**WHAT YOU WILL DO**
From the first line to the last, output the records exactly and drop any images.

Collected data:
**********

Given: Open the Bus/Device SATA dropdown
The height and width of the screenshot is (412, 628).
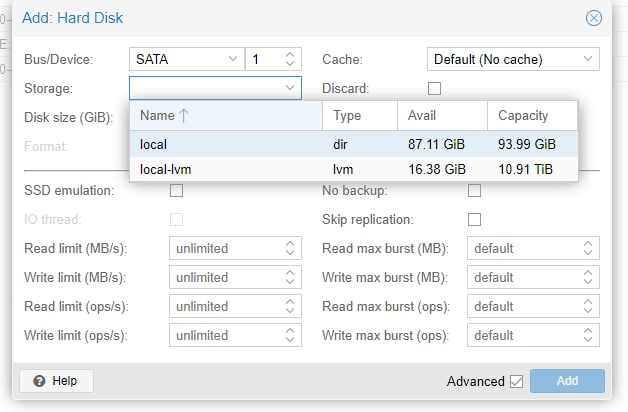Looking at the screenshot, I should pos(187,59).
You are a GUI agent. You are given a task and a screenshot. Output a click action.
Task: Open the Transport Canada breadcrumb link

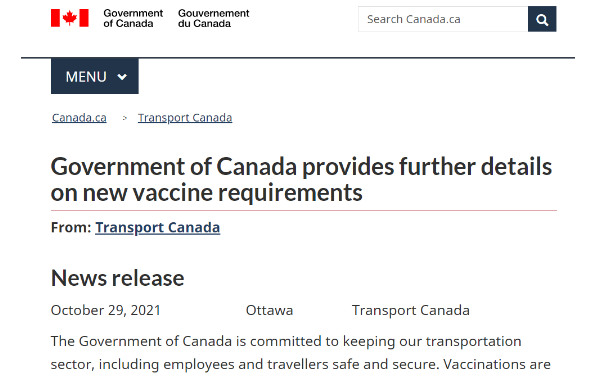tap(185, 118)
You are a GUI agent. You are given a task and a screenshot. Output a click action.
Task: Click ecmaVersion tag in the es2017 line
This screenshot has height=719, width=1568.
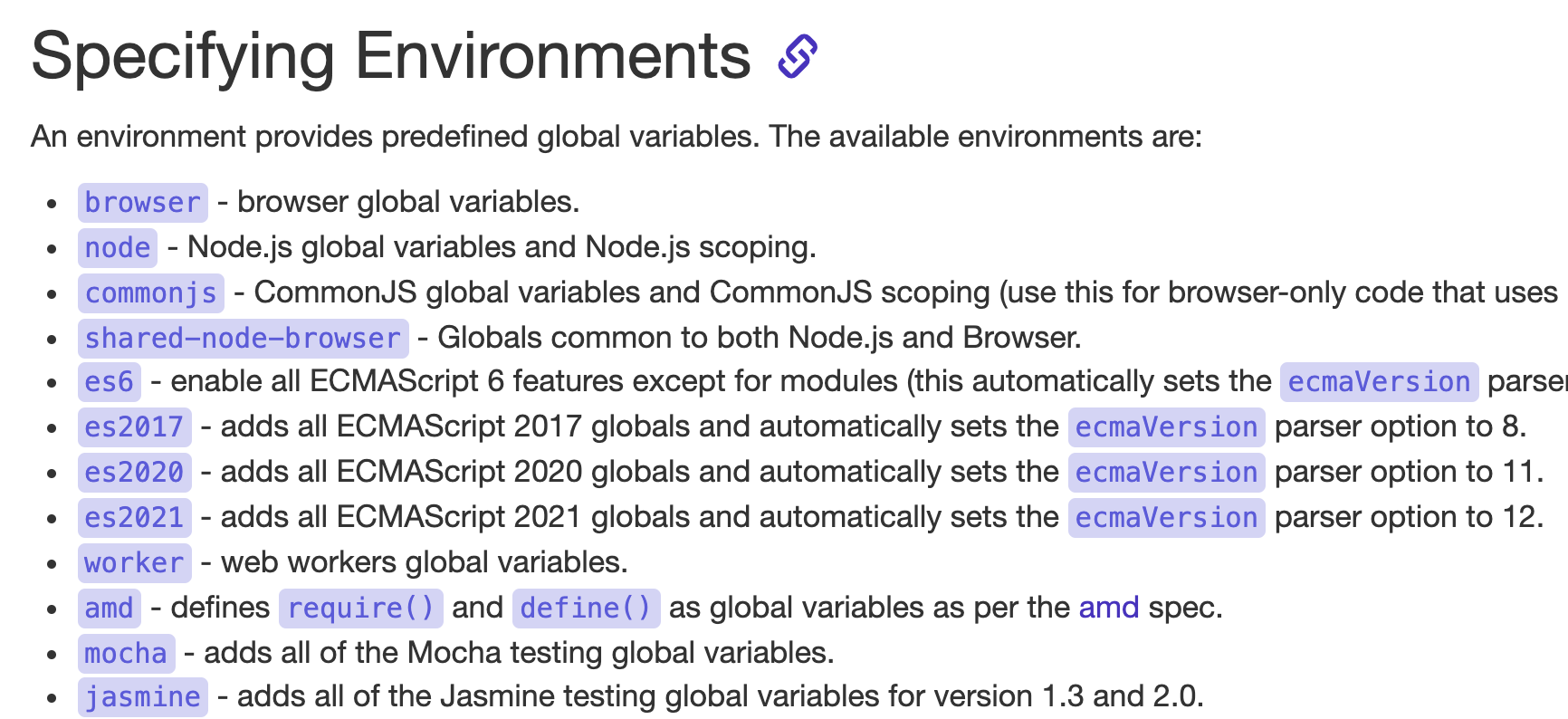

**********

**TASK RESULT**
Given: Open the Bus/Device SATA dropdown
The height and width of the screenshot is (412, 628).
Looking at the screenshot, I should pos(187,59).
You are a GUI agent. You are given a task and a screenshot. Output a click action.
Task: Open the Transport Canada breadcrumb link

tap(185, 118)
You are a GUI agent. You are given a task and a screenshot. Output a click action.
Task: Click ecmaVersion tag in the es2017 line
This screenshot has height=719, width=1568.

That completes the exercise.